The Consortium for Interacting Minds is committed to developing open source tools to aid in the study of behavior and neural activity associated with social interactions.
A Python toolbox for automatically detecting, preprocessing, analyzing, and visualizing facial expressions from images and videos.
StudentLife is the first study that uses passive and automatic sensing data from the phones of a class of 48 Dartmouth students over a 10 week term to assess their mental health (e.g., depression, loneliness, stress), academic performance (grades across all their classes, term GPA and cumulative GPA) and behavioral trends (e.g., how stress, sleep, visits to the gym, etc. change in response to college workload - i.e., assignments, midterms, finals - as the term progresses).
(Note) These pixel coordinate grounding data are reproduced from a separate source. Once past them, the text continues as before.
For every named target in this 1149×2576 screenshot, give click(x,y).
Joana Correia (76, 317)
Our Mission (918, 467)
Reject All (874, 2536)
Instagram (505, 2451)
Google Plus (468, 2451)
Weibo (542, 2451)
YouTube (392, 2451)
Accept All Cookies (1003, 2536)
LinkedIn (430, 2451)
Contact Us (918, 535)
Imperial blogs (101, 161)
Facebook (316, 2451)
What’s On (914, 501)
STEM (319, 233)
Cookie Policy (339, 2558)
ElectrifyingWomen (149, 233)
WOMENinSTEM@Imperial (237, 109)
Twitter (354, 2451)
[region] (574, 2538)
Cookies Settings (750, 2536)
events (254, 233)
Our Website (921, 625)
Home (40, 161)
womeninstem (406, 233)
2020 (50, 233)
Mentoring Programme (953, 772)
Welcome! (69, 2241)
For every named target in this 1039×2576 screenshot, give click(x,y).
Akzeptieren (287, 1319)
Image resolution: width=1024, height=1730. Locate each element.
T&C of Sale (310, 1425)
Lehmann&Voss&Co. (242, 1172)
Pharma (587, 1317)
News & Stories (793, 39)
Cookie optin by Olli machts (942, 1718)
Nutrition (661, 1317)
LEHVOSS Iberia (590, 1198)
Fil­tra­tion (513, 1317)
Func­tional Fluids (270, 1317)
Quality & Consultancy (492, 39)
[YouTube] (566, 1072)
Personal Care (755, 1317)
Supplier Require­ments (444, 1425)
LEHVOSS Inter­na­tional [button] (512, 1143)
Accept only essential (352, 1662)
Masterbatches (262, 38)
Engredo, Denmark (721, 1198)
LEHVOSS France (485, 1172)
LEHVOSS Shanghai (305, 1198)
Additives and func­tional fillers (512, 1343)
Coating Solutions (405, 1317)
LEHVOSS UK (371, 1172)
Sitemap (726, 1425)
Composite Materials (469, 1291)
In this dataset, participants (n=35) watched the pilot episode of the NBC television show Friday Night Lights while undergoing fMRI. There is an additional dataset, in which participants (n=13) watched two episodes of the same show and two additional datasets in which participants rated their subjective feelings (n=192) and had their facial expressions recorded (n=20) while watching the pilot episode.
The Paranoia dataset contains 23 participants who listened to a 22 minute original narrative that describes an ambiguous social scenario. It was written such that some individuals might find it highly suspicious.
In the naturalistic conversation dataset, participants (n=66) completed ten 10-minute unstructured conversations within sex same-gendered round-robin groups (322 conversations). A subset of the participants (n=22) completed additional conversations with 3 close friends (65 conversations).
Dartbrains is an online textbook introducing the basics of neuroimaging data analysis using the Python programming language. It covers the basic signal processing and statistical principles used in univariate neuroimaging analyses. The format includes short lectures, interactive code, and short homework questions.
This course introduces the state of the art neuroimaging analysis methods using Python for analyzing naturalistic experimental designs such as passively watching movies. It covers functional alignment, intersubject correlations, event segmentation, and dynamic connectivity. The format includes short interactive tutorials using open datasets.
The MIND computational summer school is a 10 day intensive experience to learn cutting edge analysis methods to study a particular research topic that integrates the disciplines of cognitive, social, and systems neuroscience. The topics rotate every year and have previously included network dynamics, narratives and natural contexts, and cognitive maps. The format includes lectures from leaders in the field, hand on tutorials on specific techniques, and a hackathon environment for applying the techniques to answer a question using real data.